- _EXERCISE_
Write out the rows below verbatim, starting with the line that contains "Select the SYM toolbar item" and continuing through the line that contains "Action: point(791,193)", and nothing else.

┌─ INPUT

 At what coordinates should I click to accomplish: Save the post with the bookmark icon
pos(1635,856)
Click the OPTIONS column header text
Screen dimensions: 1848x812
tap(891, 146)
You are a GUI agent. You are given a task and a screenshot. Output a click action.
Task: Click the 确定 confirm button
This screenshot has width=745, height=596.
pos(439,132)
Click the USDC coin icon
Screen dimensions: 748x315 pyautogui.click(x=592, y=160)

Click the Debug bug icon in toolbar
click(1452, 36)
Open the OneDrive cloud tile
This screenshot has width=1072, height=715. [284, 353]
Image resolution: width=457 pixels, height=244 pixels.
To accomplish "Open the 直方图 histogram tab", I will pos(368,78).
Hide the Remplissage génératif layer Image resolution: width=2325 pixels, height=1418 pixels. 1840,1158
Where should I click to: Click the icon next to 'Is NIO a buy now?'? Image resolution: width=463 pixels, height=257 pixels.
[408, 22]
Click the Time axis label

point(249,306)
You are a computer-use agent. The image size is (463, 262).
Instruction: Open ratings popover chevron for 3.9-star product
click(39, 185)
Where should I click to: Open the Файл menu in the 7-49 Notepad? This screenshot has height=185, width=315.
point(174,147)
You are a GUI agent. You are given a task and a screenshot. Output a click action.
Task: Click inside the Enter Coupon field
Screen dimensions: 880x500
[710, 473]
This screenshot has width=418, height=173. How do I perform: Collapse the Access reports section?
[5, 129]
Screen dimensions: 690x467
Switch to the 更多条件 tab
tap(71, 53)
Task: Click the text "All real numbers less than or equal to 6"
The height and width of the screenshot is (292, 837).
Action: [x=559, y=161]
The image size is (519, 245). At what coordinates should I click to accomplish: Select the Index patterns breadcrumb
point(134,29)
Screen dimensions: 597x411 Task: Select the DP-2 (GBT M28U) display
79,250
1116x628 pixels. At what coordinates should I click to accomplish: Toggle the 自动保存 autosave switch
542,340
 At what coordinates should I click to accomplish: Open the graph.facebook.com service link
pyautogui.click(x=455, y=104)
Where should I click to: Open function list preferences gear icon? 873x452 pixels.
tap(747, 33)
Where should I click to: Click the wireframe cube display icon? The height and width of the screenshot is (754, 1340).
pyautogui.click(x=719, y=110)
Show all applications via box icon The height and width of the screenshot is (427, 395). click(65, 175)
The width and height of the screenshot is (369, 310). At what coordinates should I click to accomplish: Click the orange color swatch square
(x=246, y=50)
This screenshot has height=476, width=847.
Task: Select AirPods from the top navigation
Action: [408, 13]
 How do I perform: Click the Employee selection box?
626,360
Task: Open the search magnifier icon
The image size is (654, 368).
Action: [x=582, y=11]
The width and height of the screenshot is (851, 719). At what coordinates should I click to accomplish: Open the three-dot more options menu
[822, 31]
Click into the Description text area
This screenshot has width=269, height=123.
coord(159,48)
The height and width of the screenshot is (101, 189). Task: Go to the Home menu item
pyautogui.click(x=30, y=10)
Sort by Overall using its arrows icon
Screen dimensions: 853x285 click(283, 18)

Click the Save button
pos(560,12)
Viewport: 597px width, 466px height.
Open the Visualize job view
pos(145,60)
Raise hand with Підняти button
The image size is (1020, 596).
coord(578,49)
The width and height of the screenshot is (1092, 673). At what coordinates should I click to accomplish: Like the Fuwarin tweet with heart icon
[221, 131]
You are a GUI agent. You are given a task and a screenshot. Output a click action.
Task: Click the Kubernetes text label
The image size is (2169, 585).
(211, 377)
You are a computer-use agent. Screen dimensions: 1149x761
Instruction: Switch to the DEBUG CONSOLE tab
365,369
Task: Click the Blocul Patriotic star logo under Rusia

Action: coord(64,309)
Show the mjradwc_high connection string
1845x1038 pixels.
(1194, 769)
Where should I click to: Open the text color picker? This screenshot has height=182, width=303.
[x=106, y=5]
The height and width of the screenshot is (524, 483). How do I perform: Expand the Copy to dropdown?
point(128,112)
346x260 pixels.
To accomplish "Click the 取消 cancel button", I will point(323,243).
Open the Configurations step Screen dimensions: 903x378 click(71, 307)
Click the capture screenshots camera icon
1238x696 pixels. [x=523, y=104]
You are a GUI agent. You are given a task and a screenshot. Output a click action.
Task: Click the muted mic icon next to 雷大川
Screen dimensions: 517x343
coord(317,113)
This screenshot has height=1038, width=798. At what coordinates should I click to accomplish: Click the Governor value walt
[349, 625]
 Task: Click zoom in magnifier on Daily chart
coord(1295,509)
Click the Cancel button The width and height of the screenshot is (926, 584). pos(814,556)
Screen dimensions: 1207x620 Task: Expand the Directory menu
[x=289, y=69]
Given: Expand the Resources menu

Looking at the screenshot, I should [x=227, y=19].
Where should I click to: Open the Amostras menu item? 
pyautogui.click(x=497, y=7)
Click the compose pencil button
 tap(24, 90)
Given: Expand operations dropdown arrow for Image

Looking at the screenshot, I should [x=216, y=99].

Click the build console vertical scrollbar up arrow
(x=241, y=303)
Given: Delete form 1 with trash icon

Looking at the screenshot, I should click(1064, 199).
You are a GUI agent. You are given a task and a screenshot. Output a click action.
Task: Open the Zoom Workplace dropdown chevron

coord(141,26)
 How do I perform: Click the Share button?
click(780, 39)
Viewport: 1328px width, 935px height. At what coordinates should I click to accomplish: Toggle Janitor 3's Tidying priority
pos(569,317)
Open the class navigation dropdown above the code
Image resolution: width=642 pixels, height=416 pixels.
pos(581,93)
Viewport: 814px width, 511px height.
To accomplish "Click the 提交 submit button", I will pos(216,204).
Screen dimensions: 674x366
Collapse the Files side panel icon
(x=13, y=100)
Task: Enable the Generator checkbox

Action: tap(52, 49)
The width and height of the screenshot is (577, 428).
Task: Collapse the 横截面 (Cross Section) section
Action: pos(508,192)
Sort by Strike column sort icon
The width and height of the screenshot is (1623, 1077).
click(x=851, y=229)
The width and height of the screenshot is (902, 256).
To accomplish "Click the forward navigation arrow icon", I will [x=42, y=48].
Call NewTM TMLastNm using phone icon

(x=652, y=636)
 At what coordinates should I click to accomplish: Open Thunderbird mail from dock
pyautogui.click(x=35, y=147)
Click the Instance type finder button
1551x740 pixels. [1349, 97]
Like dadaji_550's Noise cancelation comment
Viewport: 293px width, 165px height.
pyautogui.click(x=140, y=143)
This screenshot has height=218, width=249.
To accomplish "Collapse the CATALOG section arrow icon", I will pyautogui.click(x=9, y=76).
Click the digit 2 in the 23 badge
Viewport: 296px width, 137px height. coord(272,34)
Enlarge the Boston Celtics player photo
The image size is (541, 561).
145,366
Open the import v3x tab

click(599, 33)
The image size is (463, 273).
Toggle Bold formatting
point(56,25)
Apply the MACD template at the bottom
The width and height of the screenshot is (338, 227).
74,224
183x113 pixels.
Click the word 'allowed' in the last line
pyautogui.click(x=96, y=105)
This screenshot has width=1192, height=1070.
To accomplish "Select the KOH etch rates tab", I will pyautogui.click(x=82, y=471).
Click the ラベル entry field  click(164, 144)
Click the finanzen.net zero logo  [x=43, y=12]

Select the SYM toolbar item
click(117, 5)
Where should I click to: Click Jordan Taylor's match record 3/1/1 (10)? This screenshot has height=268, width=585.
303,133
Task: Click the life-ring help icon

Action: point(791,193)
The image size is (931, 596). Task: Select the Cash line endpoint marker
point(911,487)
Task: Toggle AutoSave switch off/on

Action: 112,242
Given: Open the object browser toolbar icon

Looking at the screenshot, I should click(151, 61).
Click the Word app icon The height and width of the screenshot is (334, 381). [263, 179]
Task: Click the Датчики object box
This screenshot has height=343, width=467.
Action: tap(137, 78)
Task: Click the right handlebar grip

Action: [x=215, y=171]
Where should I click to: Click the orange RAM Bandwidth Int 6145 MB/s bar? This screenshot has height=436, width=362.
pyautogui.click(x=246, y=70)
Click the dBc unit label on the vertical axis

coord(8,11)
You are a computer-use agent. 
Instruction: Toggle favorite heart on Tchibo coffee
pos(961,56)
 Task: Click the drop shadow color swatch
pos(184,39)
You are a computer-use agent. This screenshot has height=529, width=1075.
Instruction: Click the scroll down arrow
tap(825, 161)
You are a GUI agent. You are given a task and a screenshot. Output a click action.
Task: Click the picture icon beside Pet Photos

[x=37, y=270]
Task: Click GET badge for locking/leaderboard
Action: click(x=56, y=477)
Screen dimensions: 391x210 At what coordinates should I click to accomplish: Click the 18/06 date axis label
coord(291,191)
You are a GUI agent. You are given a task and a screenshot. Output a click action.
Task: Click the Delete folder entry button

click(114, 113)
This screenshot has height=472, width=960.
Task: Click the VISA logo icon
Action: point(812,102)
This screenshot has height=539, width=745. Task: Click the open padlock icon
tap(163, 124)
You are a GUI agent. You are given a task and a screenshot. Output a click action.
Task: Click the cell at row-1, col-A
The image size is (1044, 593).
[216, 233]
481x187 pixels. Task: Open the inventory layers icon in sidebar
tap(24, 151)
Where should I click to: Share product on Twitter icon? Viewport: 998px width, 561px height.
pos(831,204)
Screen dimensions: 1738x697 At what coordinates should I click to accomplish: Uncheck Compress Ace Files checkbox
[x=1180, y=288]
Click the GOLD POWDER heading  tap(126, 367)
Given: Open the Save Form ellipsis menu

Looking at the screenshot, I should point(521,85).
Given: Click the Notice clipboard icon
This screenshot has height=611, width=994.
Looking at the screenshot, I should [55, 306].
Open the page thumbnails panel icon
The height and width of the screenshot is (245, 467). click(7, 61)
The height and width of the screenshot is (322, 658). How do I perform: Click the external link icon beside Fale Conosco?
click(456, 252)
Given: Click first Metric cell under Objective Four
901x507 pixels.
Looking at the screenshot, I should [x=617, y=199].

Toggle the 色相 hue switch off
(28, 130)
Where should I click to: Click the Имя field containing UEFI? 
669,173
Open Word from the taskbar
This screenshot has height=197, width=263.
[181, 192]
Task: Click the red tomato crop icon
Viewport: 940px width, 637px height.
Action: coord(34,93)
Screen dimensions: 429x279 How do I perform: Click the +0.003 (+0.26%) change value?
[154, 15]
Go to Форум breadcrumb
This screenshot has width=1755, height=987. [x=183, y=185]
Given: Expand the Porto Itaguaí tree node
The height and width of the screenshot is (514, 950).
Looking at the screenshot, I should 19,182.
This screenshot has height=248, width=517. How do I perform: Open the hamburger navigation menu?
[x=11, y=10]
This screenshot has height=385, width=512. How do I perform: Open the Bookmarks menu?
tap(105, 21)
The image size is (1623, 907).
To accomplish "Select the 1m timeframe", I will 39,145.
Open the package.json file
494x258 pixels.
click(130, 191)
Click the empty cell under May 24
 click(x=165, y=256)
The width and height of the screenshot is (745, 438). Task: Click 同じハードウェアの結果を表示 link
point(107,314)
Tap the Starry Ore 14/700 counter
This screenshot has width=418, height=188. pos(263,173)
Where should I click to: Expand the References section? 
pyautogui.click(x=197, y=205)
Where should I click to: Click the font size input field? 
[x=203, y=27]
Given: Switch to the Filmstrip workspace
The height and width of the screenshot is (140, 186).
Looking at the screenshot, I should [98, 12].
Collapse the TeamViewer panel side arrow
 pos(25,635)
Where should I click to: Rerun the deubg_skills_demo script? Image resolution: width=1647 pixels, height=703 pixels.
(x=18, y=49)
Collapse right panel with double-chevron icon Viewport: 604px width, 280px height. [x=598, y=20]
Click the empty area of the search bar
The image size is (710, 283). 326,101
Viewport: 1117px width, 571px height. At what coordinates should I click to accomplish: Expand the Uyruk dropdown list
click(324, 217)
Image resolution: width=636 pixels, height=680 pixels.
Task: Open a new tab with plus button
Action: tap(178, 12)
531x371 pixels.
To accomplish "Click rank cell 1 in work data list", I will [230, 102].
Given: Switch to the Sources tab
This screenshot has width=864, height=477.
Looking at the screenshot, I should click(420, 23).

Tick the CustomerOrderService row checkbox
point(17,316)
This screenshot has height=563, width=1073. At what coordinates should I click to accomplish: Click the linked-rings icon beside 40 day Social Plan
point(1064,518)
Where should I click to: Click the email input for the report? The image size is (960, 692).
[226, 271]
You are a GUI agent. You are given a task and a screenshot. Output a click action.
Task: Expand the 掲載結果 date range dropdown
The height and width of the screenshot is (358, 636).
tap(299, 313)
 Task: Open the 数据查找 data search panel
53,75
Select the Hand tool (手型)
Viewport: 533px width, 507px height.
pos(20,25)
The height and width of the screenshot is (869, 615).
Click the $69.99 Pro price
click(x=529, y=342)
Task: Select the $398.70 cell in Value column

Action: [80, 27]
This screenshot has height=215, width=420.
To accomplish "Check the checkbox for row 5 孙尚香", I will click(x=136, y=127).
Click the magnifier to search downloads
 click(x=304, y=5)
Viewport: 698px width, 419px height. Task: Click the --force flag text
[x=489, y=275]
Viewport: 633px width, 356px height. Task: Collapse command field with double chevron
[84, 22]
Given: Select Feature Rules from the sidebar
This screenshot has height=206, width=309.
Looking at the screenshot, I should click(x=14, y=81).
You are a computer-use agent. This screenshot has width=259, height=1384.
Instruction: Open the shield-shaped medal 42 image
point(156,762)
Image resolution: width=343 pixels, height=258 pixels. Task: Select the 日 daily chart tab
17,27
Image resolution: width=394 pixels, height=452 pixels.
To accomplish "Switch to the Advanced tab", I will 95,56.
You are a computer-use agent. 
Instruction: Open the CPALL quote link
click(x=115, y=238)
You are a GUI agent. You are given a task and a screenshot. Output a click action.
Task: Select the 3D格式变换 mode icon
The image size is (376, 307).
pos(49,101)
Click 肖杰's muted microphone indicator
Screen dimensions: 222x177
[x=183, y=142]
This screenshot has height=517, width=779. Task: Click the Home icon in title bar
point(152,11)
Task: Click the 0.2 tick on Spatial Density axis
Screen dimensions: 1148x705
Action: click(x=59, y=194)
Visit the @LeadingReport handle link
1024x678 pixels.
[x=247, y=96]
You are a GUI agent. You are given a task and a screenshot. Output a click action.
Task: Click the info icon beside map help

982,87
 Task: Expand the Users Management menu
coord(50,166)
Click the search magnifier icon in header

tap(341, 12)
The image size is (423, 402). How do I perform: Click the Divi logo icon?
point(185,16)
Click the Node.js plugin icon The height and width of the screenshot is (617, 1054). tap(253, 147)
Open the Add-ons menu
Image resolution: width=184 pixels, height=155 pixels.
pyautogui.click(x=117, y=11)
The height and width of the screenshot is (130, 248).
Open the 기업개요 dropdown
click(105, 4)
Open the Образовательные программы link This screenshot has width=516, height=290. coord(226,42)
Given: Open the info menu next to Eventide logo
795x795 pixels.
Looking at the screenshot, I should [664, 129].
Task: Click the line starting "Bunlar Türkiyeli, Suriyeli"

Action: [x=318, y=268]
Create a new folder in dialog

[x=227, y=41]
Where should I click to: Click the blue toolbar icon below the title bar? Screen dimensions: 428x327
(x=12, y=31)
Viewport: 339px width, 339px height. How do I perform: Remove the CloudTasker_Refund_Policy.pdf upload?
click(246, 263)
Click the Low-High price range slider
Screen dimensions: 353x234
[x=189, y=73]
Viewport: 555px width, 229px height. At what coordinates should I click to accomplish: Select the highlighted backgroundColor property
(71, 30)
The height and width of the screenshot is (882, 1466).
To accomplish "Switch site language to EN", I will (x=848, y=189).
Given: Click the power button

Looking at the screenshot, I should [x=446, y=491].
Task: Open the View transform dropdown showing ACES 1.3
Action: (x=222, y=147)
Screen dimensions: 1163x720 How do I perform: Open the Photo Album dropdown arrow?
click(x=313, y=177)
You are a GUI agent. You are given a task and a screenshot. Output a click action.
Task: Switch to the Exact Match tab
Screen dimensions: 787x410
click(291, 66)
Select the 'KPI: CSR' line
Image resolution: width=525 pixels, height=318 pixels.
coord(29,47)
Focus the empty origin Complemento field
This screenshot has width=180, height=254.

└─

- _RESULT OF THIS EXERCISE_
Select the SYM toolbar item
click(117, 5)
Where should I click to: Click Jordan Taylor's match record 3/1/1 (10)? This screenshot has height=268, width=585.
303,133
Task: Click the life-ring help icon

Action: point(791,193)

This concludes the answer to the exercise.